Os vilões são reacionários ignorantes e hipócritas que consideram como “comunista” qualquer um que se oponha a eles, mesmo o próprio governo militar. Inventam inimigos e ameaças que não existem para fomentar medo, dizem serem honestos mas praticam diversos atos de corrupção, enfim não muito diferente de forças políticas que atualmente ocupam o poder. É curioso, pois a temporada foi feita e lançada antes do resultado das últimas eleições e ainda assim parece uma resposta direta a ela, sobre a possibilidade de uma ressurgência de forças reacionárias que inflamam a população por meio do medo, falso moralismo e bravatas vazias contra inimigos que eles mesmos fabricam.

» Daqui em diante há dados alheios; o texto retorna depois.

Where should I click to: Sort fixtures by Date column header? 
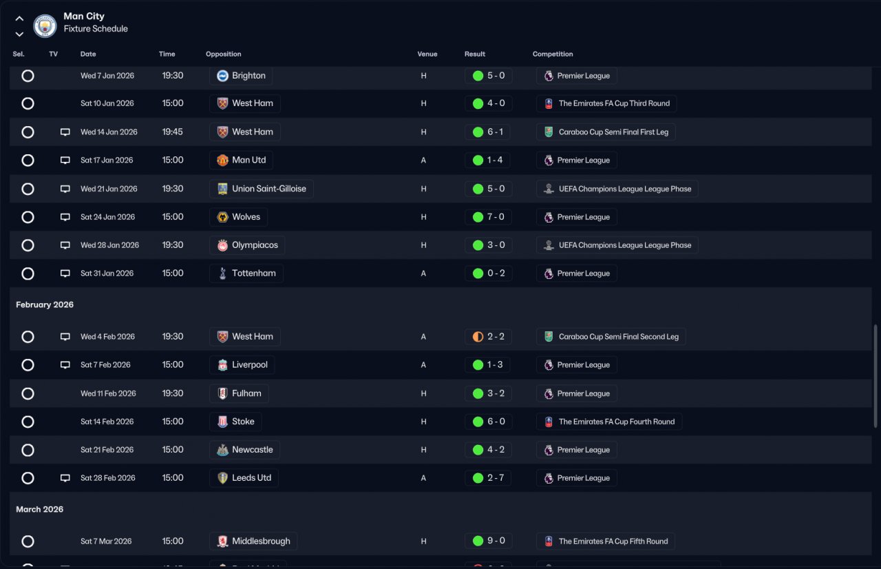point(88,54)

A temporada também é hábil em encerrar os arcos desenvolvidos até aqui, entregando desfechos dignos e coerentes para os principais personagens, amarrando todas as pontas soltas deixadas em anos anteriores. No entanto, a revelação de que a família Pontes foi a verdadeira responsável pela morte de Ângela (Bella Camero) soa como uma desnecessária retificação de continuidade, já que os personagens, até mesmo Isabel, já tinham razões suficientes para quererem derrubar os corruptos.

A terceira temporada de Magnífica 70 é, portanto, um excelente desfecho para a série, refletindo sobre o passado e futuro do Brasil além de lembrar da importância e potência da arte para resistir a tempos conturbados.